Saved entries
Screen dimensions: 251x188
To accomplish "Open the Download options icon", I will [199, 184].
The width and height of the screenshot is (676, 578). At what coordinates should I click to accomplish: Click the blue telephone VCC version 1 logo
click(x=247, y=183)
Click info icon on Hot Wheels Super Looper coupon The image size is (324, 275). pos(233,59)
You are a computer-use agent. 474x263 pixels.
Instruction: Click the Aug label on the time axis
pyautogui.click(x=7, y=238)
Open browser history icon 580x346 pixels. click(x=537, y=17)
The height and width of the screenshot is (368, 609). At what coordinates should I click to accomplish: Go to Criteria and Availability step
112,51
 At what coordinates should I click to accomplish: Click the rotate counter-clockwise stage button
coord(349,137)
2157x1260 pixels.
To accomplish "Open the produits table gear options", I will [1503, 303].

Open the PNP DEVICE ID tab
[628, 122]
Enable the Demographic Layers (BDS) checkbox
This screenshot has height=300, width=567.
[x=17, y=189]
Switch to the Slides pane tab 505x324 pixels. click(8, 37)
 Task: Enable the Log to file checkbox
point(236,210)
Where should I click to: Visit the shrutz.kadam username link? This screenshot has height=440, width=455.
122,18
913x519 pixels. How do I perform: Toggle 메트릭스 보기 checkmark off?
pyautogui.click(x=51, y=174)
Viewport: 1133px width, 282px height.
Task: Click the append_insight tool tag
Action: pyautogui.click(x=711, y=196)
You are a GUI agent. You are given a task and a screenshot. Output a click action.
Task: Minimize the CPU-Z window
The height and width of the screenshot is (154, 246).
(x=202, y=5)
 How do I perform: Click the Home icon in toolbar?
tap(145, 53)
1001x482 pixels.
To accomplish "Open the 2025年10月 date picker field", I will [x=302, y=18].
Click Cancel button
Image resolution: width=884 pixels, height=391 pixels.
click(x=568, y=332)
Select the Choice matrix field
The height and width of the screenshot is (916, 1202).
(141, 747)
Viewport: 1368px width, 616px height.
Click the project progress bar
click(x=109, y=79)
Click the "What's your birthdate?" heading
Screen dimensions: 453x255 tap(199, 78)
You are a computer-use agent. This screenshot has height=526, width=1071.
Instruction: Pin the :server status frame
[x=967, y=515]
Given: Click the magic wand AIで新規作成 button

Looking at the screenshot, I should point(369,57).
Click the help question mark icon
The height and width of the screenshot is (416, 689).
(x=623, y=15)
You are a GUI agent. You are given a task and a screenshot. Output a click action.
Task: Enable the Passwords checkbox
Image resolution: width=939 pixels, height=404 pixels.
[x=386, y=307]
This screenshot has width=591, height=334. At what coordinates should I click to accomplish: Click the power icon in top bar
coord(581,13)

• _DESCRIPTION OF THE TASK_:
Scanning the data above, copy out every line where "agent" is found.

• _EXERCISE RESPONSE_:
You are a computer-use agent. 474x263 pixels.
You are a GUI agent. You are given a task and a screenshot. Output a click action.
You are a computer-use agent. This screenshot has height=526, width=1071.
You are a GUI agent. You are given a task and a screenshot. Output a click action.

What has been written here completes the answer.